Não se pode dizer que vivam juntos. Muitas vezes duas pessoas gostam muito uma da outra e não conseguem viver juntas. É o caso deles. Casaram-se e depois separaram-se. Como toda a gente. Mas, passados meses de dor e recíprocas violências, encontraram uma saída que a ambos pareceu inteligente. A ideia foi ela que a teve. Passarem os dias de trabalho cada um em sua casa e os dias feriados juntos na casa de um, ou do outro. Há coisas animais, emoções incontroláveis e, sobretudo, o constante desgaste dos dias que destroem a alegria - o puro prazer de se estar com alguém, o verdadeiro interesse pela vida do outro - enquanto o sexo se transforma numa rotina mais ou menos enfadonha. Ele chama-se João, ela Maria.
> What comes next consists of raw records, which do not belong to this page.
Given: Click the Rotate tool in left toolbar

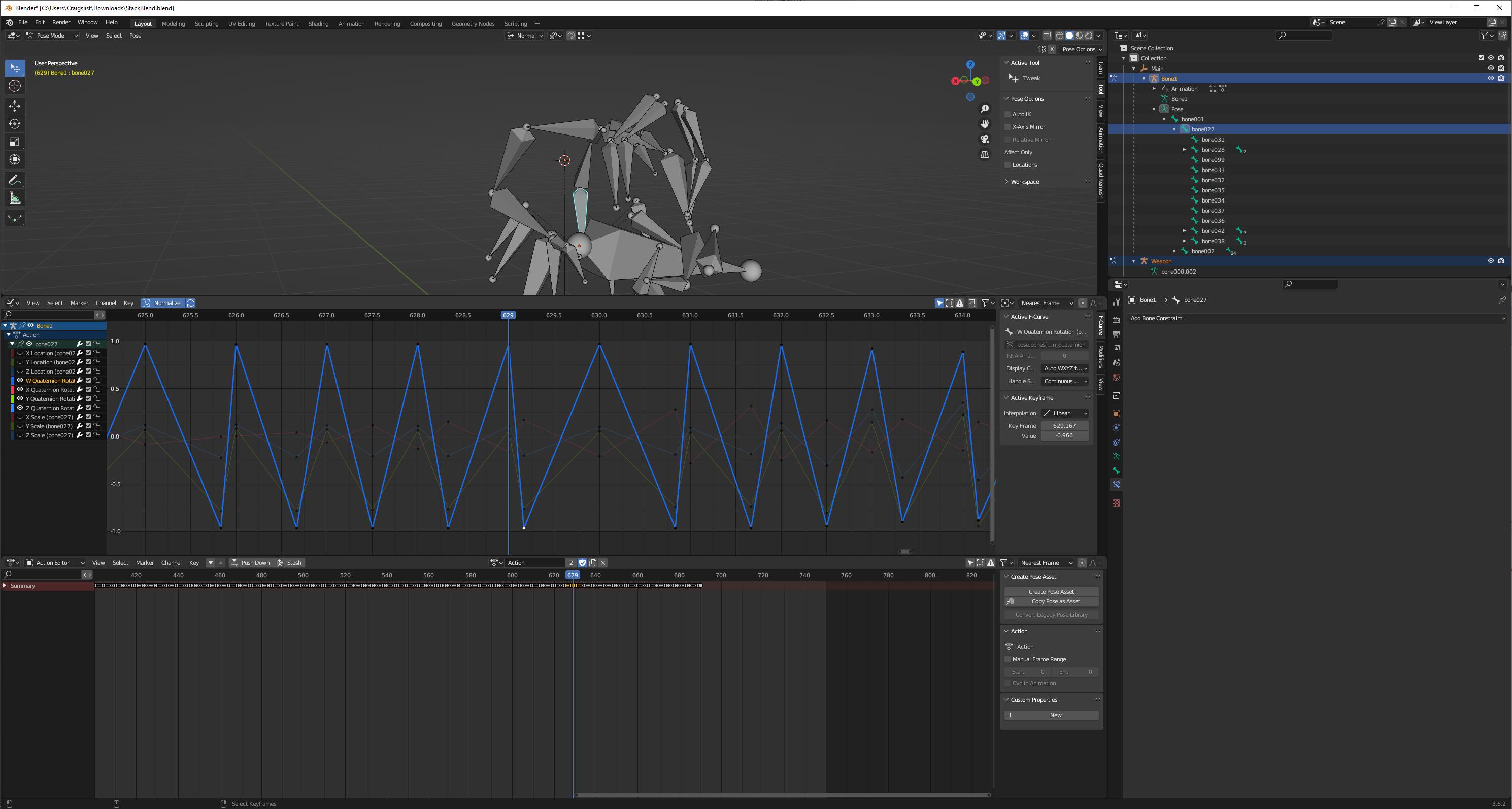Looking at the screenshot, I should pos(15,123).
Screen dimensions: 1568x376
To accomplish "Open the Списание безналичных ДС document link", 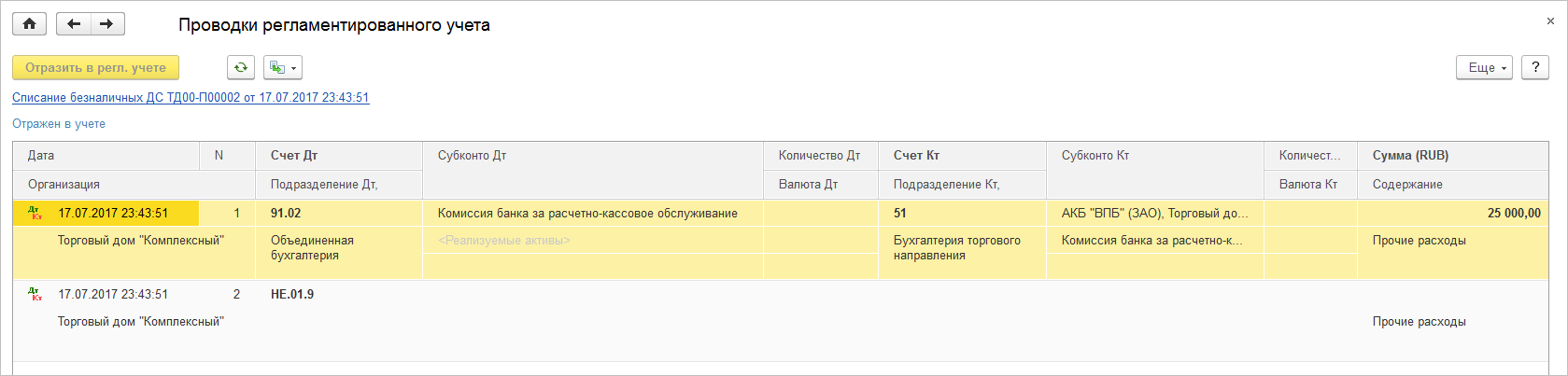I will [x=191, y=97].
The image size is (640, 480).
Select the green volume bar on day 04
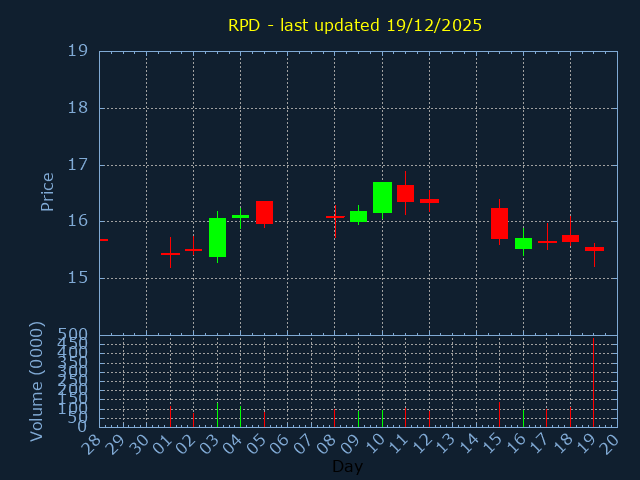click(240, 416)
Jantam à sexta-feira num restaurante chinês e decidem a casa para onde vão. Um pequeno saco basta. Na segunda-feira tomam o pequeno-almoço juntos e depois despedem-se, cada um partindo para seu lado, com o coração levemente aflito. Durante os dias em que não estão juntos, estão proibidos de se falarem ao telefone ou comunicarem de qualquer outra forma. Salvo uma emergência imprevisível - um incêndio na cozinha, a morte de um familiar, uma súbita fragilidade da alma.
Conheceram-se no liceu. Casaram-se tinham ambos vinte e quatro anos. Agora vão fazer trinta e um. É muito forte o amor que os une. Um amor só deles, que as pessoas não compreendem e por isso criticam. O amor precisa de ser protegido, abrigado, alimentado com todo o cuidado. O quotidiano é o pior inimigo. Corrói o imprescindível respeito pelo outro, por quem o outro é. Consome a distância que é preciso manter para que o outro possa ser quem é. Começa a asfixia.
É um engano grande julgar que não se pode viver com esta pessoa mas que se poderá viver com outra, porque na maioria dos casos é a própria vida que nos abandona e afasta. No caso deles há um facto relevante. Nenhum deles quer ter filhos, fundar, como se diz, uma família. Pelo menos por enquanto. Ambos conhecem demasiado bem as famílias.
Trazer ao mundo uma vida não só é uma responsabilidade de que não se conhecem os limites, como uma inconsciência para a qual nunca se está suficientemente preparado. Pelo menos por agora.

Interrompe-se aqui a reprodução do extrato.